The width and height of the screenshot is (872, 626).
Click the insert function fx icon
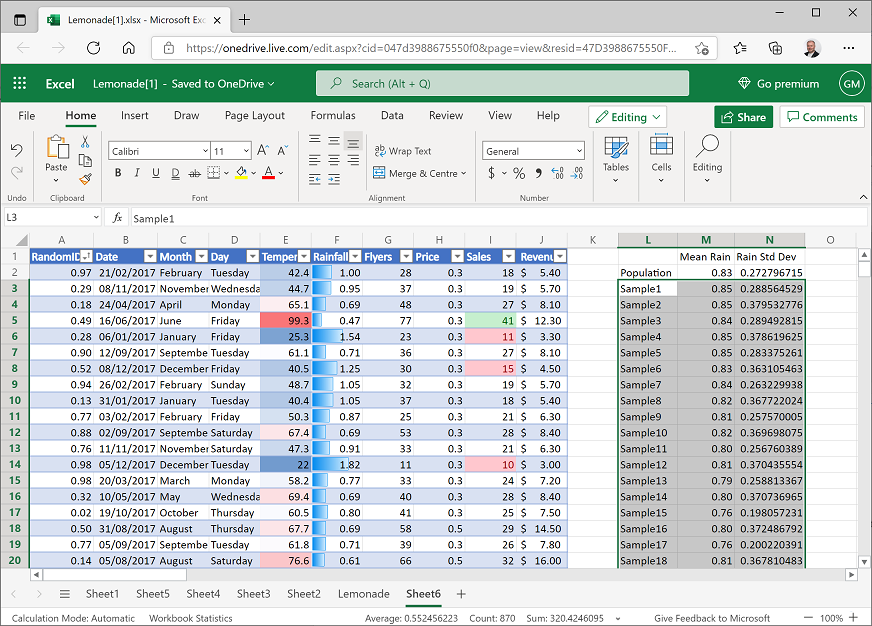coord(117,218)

┄┄┄┄┄┄┄┄┄┄

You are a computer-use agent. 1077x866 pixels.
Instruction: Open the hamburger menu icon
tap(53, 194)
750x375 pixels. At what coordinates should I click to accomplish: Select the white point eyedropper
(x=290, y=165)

┄┄┄┄┄┄┄┄┄┄

:: Stated task ::
Copy out the material word for word, from the line containing "The width and" up to and including the line containing "coord(117,218)". Leave the picture out of your copy.

:: Answer for the task ::
The width and height of the screenshot is (872, 626).
Click the insert function fx icon
coord(117,218)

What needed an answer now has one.